Rund um die historische Staufenmauer soll es attraktiver werden. Die Stadt will die Plätze und Straßen aufwerten – und an die ehemalige jüdische Synagoge erinnern, die unweit der einstigen Stadtmauer bis zur Zerstörung durch die Nazis gestanden hatte. Bereits im Herbst soll mit den Arbeiten begonnen werden, berichtete Petra Kanamüller vom Stadtplanungsamt in der Sitzung des Ortsbeirats 1 (Altstadt, Bahnhofsviertel, Europaviertel, Gallus, Gutleut, Innenstadt) am Dienstagabend.
Mit dem Vorhaben soll die Aufenthaltsqualität verbessert und das Viertel aufgewertet werden, sagte die Stadtplanerin. Zudem will die Kommune dort künftig zwei Themen der Stadtgeschichte „sichtbar und erlebbar machen“. Einerseits die etwa 600 Jahre alten, einzigen Überbleibsel der einstigen Stadtmauer. Anderseits das angrenzende, ehemalige jüdische Viertel mit der Hauptsynagoge, die im Zweiten Weltkrieg zerstört wurden.
Das Gesamtprojekt umfasst mehrere zur Zeil führende Straßen wie die nördliche Fahrgasse, sagt Kanamüller. Dort sei zunächst das Amt für Straßenbau und Erschließung am Zug. Ziel sei, das Vorhaben 2025 baulich zu realisieren. Vorab seien bereits Übergangslösungen vorgesehen, die im Herbst umgesetzt werden könnten. So soll der nördliche Platz an der Staufenmauer / Ecke Fahrgasse komplett entsiegelt und mit einer Blühwiese bepflanzt werden. In der Mitte der Fläche ist eine Sitzgruppe vorgesehen. Strahler im Boden sollen die Mauer beleuchten.

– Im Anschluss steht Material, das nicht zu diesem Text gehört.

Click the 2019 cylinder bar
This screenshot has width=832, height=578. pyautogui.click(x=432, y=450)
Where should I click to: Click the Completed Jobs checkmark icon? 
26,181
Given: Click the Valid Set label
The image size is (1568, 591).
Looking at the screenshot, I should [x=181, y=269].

Der Zaun um den kleinen Platz bleibe bestehen, sagt Kanamüller. Zugänglich sein werde das Areal nur tagsüber. Um eine sozialräumliche Kontrolle zu erreichen, sei zudem geplant, dort eine mobile Espressobar aufzustellen, die das Auf- und Abschließen des Geländes übernimmt, „damit sich dort die Kundschaft verändert“, so die Stadtplanerin. „Wir wollen damit dem Bedürfnis der Anwohner Rechnung tragen.“ Derzeit werde die Fläche unter anderem als Toilette missbraucht.

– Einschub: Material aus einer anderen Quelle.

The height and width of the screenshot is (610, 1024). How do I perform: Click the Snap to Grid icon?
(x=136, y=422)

Als kurzfristige „Vorwegmaßnahme“ plane die Stadt zudem, den heruntergekommenen Durchgang von der Straße An der Staufenmauer zur Kurt-Schumacher-Straße aufzuwerten, sagt Kanamüller, um der „besonderen Geschichte dieses Ortes gerecht zu werden“. Denn wo momentan das von der Stadt angemietete Gebäude mit der Hausnummer 41 steht, befand sich bis zur Pogromnacht 1938 die Hauptsynagoge der jüdischen Gemeinde. Derzeit erinnere dort nur eine kleine, schwarze Granittafel daran. Auch sei die Ecke ungepflegt und oft vermüllt.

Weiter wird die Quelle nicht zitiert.